SQL Centre of Excellence

Few people are naturally “wide” enough to cover the whole of the SQL MCM with ease, and no I don't mean in terms of eating burgers, ice cream, beer and carbs.

When I went to Redmond, I knew that I was weak in clustering, replication and partitioning. I may have ahem “architected” some clusters while working for Microsoft Consultancy Services and even reviewed some design documents, best practices, etc but I had not actually got my hands dirty. It was getting embarrassing as sales guys were even saying “You have a SQL cluster issue, you need to speak to our guy Bob. Bob – show them what's wrong will you”. A friend who runs the dell training centre took me through a series of labs and we made clusters, broke them, player with quorum models, looked into logs, etc. After that one evening some weight was lifted off my shoulders. I could now start to merge the theory and practice a bit better with some affirmation from someone who has set up maybe hundreds of environments. I also stopped avoiding clusters like the plague.

Some advice. If you don’t have and know your weak areas, either your already already an MCM, MCA and BI Maestro (and your name is Dirk Gubbels). OR maybe you haven’t looked hard enough.

Find those weak areas and embrace them. If you are going for MCA don’t be afraid to make it clear on your skills, where they blur and where they end. In my MCA review board I was asked a truck load of questions on ITIL, operations and data centre manageability, I recommended that we bring in a team including an Ops consultant (for which I had some contact), and explained that while I could help them navigate through some of the (obvious) high level issues to engage deeper we needed a specialist rather than just myself. I was more a solution/technical design and infrastructure dude than hard core data centre operations. Expecting a ding, I actually got a comment from the review board of “solid – knows what he knows and what he doesn’t know”. So don’t expect to be an expert in everything.
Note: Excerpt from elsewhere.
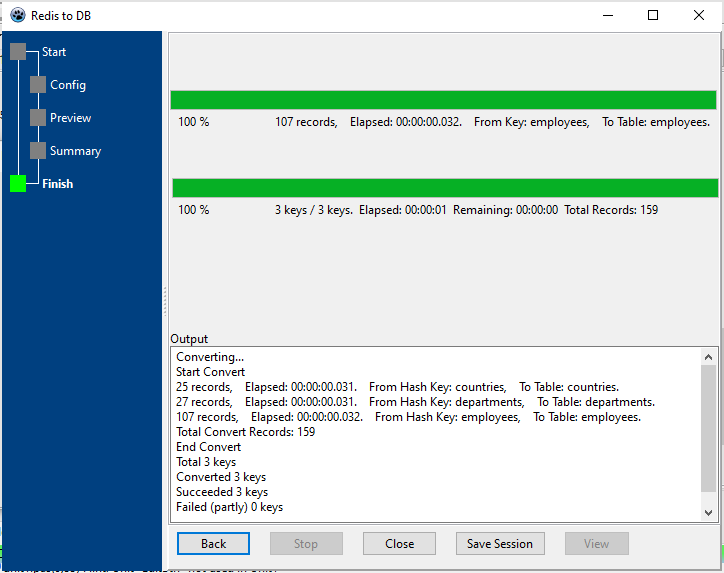The image size is (724, 573).
Task: Select the Config step square icon
Action: (x=38, y=85)
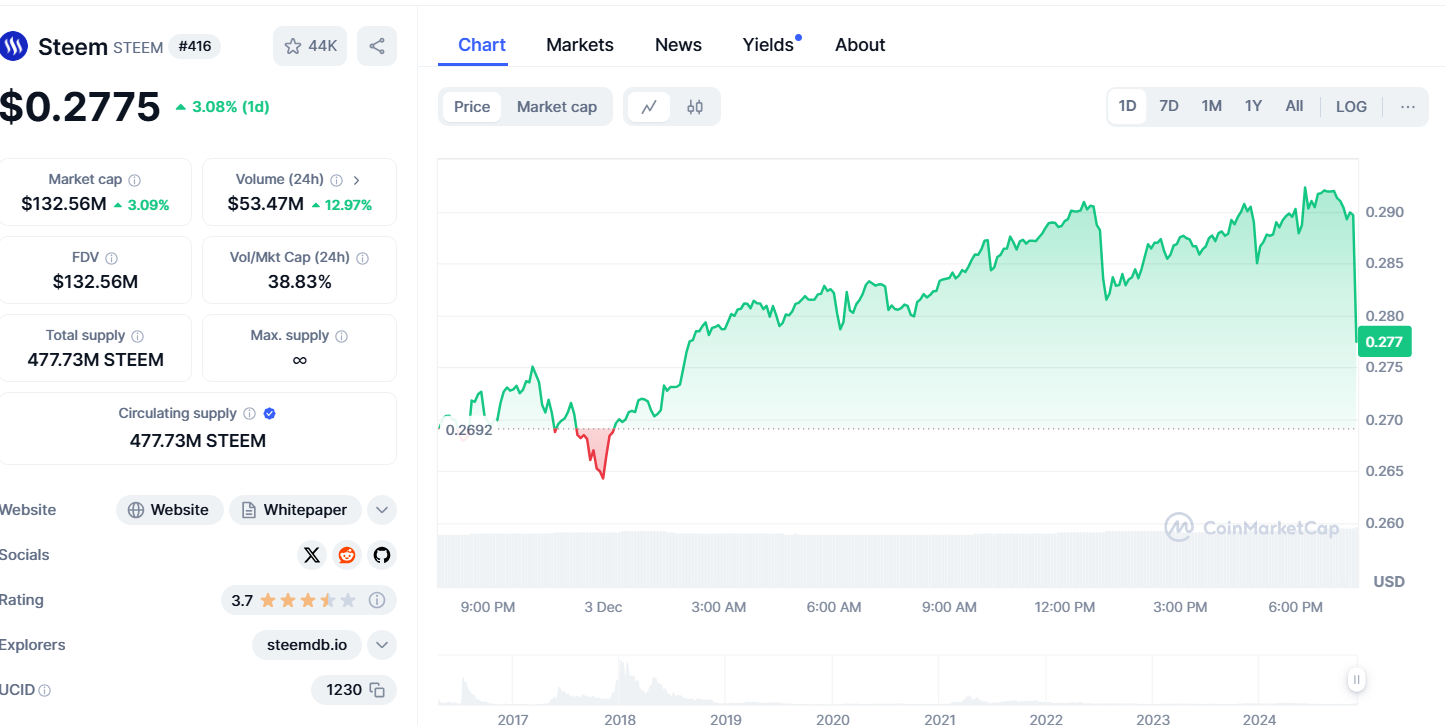Open the GitHub social icon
In the MCM you may have to guess some questions as its a Microsoft Learning exam but in MCA – don’t bullshit so much. In the real world you don’t need to personally be an expert in everything to get to the correct result.

If you have read the "http://blogs.prodata.ie/post/So-you-think-your-a-SQL-MCM-Test-Yourself-Part-I.aspx” here some more questions to test where your at. If you read these questions and say “that was fun, must check out 1-2 things” you are ready. If you read them and go “holy crap”, maybe you need to watch the videos some more and attend some of the level 400-500 training events that are going around.
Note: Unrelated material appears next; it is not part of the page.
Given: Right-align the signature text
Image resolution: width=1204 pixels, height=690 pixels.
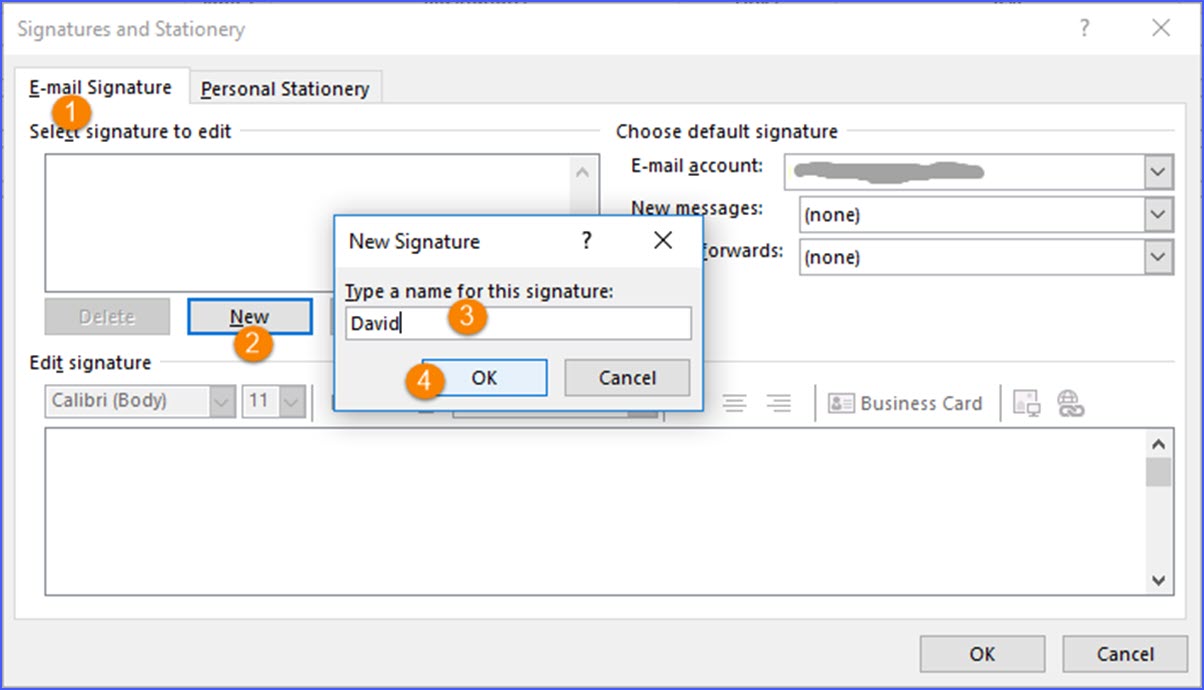Looking at the screenshot, I should [x=779, y=403].
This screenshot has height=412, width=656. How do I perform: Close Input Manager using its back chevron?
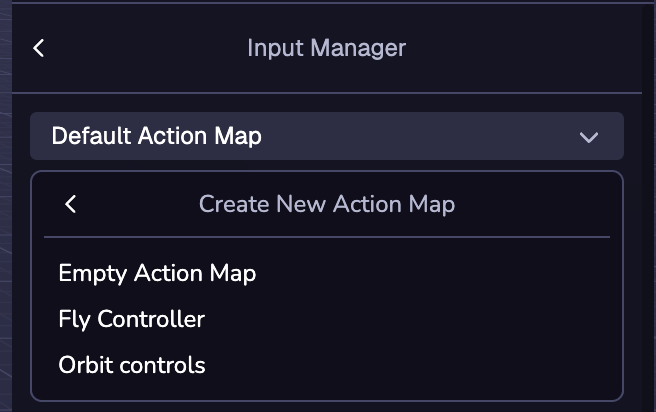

Health Warning: These are not actual MCM questions. Just some questions to demonstrate the type depth I personally would expect to see. If you pass these questions and fail the MCM – sorry, I’ll buy you a beer…

Locking and Blocking

1. How can you see the locks for a specific SPID (two common methods)

2. Someone has a shared lock on a resource. Can an update lock also be serviced?
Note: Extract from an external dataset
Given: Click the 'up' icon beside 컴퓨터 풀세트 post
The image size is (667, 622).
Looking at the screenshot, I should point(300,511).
3. Name two types of locks that can be made if an IX lock is in place ?

4. What can cause a row lock to escalate to a page lock?

5. How can you implement partition level locking?

6. When would you consider the “UPDLOCK” instead of the default shared lock??

7. How can you control lock timeout

8. Name two ways to deal with lock timeout in procedural code?

9. How can you avoid blocking (up to five methods)?

10. What is the relevance of the “'blocked process threshold”

11. How can you avoid deadlocks (six techniques)

Snapshot Isolation

1. What is ACID?

2. Someone issues a begin tran and then two identical select statement. Under what isolation levels will the same results return if updates are ongoing?

3. When RCSI is enabled what is increase in row length and why?

4. What is the difference between RCSI and SNAPSHOT?

Partitioning

1. What are the pros and cons of PV’s versus PT’s?

2. Name two improvements in query plans on partitioned tables in 2008+ over 2005

3. Are there any queries that will run slower on partitioned tables v non partitioned. Name some examples?

4. How do you enable partition level lock escalation?

5. How and why would you disable lock escalation completely on a partitioned table?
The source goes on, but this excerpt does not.